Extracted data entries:
[Start of Attachment]
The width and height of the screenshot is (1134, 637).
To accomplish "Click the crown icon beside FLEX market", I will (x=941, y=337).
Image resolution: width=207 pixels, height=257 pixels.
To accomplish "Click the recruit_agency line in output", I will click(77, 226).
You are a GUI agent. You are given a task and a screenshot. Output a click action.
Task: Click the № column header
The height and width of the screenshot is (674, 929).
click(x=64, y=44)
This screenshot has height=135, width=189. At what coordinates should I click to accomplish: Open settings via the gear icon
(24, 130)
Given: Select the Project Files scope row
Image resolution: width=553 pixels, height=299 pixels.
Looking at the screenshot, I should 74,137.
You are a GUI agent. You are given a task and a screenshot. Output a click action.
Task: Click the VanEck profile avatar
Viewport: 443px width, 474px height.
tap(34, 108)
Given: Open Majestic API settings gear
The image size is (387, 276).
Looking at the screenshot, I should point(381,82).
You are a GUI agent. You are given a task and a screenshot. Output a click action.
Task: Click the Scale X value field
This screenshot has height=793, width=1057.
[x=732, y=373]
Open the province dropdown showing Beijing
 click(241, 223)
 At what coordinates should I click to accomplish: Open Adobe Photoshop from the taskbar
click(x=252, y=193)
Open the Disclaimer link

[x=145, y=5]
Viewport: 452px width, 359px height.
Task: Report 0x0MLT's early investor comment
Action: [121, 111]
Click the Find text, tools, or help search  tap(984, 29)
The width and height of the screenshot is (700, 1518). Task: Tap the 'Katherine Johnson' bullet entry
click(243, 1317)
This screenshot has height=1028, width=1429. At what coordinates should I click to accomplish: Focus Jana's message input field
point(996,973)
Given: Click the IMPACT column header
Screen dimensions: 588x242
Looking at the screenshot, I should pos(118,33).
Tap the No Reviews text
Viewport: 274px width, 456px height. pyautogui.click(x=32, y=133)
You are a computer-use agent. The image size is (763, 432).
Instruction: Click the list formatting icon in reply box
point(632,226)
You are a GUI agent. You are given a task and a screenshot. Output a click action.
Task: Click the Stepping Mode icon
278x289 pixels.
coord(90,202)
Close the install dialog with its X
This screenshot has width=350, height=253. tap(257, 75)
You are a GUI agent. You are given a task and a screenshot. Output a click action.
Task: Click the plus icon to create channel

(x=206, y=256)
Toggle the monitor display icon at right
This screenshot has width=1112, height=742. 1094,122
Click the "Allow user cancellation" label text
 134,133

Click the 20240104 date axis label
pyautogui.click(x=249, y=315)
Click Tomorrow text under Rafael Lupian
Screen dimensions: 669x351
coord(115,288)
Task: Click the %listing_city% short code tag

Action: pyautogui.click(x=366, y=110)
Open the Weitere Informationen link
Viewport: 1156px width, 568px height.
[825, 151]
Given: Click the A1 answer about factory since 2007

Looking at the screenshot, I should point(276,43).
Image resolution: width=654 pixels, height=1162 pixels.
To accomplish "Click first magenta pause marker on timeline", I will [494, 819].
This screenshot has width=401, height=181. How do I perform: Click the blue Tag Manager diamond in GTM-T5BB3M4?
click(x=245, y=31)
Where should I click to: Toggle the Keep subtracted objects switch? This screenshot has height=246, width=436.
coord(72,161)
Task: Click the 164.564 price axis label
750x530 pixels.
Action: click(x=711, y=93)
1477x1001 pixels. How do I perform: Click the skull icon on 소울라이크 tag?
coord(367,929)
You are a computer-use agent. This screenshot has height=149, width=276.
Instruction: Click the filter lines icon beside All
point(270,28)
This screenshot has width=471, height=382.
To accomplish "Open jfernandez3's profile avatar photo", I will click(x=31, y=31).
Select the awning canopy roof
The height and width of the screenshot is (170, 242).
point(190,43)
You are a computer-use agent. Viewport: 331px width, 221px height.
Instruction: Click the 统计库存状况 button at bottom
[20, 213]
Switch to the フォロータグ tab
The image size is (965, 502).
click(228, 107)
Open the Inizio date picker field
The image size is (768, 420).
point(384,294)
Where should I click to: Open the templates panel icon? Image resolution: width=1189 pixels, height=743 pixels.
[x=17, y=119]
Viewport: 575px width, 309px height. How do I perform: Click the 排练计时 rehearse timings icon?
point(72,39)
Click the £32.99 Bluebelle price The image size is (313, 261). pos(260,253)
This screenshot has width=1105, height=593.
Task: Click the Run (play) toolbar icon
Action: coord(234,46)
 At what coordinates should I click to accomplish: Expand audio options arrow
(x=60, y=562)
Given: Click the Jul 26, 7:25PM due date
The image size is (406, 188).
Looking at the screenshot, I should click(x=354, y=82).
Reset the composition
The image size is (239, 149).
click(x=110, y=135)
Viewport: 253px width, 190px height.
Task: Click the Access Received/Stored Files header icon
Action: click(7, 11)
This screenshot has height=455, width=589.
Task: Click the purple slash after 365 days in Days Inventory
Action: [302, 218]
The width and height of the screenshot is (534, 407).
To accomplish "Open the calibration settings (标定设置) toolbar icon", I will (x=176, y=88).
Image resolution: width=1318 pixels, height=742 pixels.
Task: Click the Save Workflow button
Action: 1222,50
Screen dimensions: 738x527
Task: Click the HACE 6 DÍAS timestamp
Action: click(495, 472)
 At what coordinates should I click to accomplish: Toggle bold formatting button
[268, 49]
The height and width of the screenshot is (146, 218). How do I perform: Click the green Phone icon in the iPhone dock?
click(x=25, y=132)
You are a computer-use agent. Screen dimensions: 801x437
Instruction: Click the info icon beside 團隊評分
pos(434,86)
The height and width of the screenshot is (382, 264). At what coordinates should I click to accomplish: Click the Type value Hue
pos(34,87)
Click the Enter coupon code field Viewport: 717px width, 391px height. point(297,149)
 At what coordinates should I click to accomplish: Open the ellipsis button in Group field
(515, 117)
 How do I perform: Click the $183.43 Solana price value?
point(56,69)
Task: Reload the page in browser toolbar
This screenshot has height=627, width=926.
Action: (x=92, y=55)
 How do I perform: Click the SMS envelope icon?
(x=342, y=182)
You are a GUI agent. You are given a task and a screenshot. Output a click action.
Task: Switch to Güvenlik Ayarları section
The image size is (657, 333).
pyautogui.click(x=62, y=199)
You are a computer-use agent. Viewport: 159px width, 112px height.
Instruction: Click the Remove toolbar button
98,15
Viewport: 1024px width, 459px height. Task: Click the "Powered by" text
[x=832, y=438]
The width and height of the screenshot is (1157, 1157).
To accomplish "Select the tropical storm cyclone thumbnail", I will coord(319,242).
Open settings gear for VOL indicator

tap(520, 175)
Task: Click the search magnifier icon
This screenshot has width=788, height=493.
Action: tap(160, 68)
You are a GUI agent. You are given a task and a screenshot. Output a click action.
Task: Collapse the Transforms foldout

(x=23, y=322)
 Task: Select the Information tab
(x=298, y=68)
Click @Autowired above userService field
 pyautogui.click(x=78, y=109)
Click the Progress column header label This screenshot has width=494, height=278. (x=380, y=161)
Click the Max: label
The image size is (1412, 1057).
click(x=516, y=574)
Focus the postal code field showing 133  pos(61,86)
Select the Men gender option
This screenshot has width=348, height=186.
[End of Attachment]
WHAT YOU ARE ASKED TO DO: State the number of lines in the records above that contain the string "search", and give nothing else.

YOUR SOLUTION: 2